Grupa ITI, mająca 62 proc. akcji TVN, przedstawiła informację o swoim zadłużeniu w związku z pogłoską, która dwa dni temu spowodowała spadek kursu TVN na warszawskiej giełdzie. Zapewnia, że nie ma problemów z regulowaniem swoich zobowiązań.
Pogłoska, której treść przytoczyła agencja Reuters mówiła, że główny akcjonariusz ITI ma kredyt zabezpieczony akcjami spółki TVN i musi ustanowić dodatkowe zabezpieczenie bądź sprzedać zastawione akcje. Koncern ITI wówczas temu zaprzeczył. W czwartek natomiast koncern medialny podał informację o swoim zadłużeniu.
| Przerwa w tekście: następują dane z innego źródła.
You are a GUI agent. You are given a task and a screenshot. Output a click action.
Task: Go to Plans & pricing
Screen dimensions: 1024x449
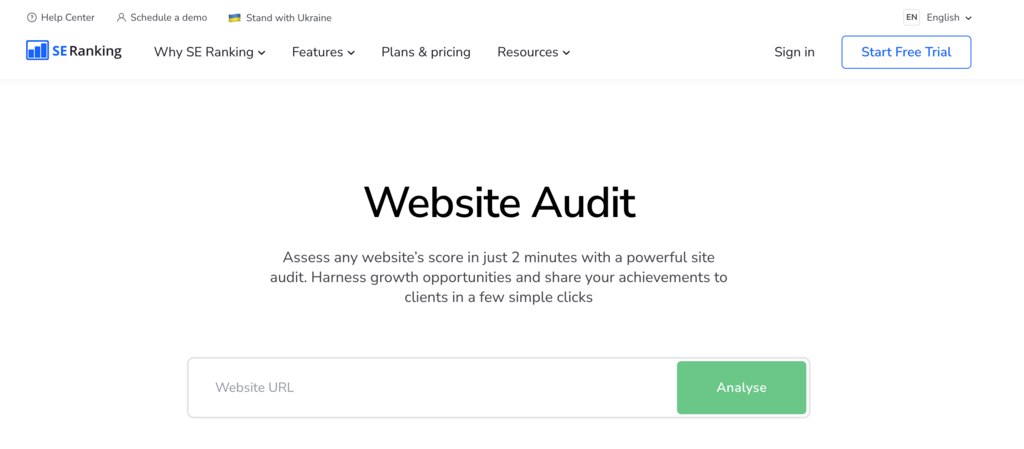(x=426, y=52)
W listopadzie 2007 grupa ITI zawarła umowę o pożyczce w wysokości 320 milionów euro z konsorcjum banku. To pożyczka terminowa, która musi być spłacona w całości jednorazową spłatą po upływie pięciu lat. Ta pożyczka jest zabezpieczona zastawem ustanowionym na 52 proc. akcji imiennych TVN, które nie zostały dopuszczone do obrotu na Warszawskiej Giełdzie Papierów Wartościowych.
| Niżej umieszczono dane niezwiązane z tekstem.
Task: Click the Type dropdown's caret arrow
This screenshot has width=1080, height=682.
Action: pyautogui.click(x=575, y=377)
ITI spłaca odsetki od pożyczki z depozytowego rachunku powierniczego, na którym jest obecnie 30 milionów euro. - Znacznie przewyższa to kwotę odsetek należnych za okres 12 miesięcy - napisał koncern. Na rachunek powierniczy trafia co roku dywidenda wypłacana przez TVN.
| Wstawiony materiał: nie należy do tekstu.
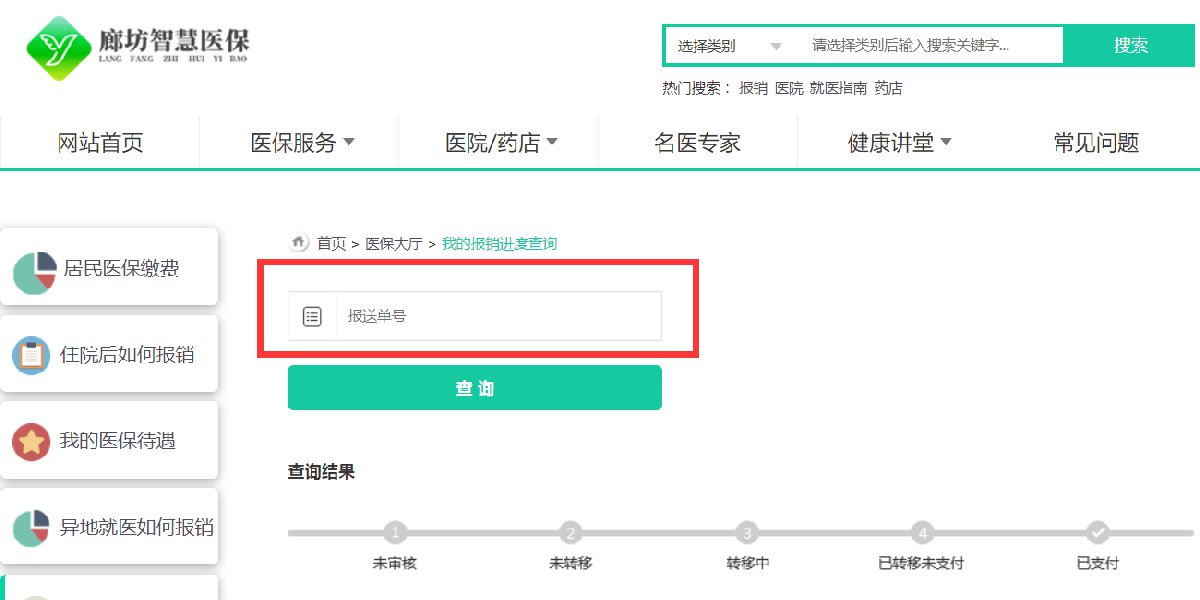Image resolution: width=1200 pixels, height=600 pixels.
Task: Click the Langfang Smart Medical Insurance logo
Action: click(137, 45)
- Grupa ITI wywiązuje się ze wszystkich warunków i zobowiązań wynikających z powyższej umowy kredytowej - napisał koncern w oświadczeniu.
Dwa dodatkowe kredyty
Oprócz tej pożyczki, grupa ITI ma dwie linie kredytowe na kwotę 40 milionów euro, z których wykorzystała 32 miliony euro. Każda z tych linii kredytowych jest zabezpieczona akcjami TVN na okaziciela.
- Grupa ITI w pełni wywiązuje się ze wszystkich warunków i zobowiązań wynikających z umów dotyczących powyższych linii kredytowych - napisano w komunikacie.
- Grupa ITI oświadcza, że biorąc pod uwagę powyższe, wszystkie spekulacje rynkowe dotyczące jakichkolwiek wezwań do uzupełnienia depozytu zabezpieczającego pożyczkę lub którąkolwiek z linii kredytowych, są całkowicie bezzasadne - dodano.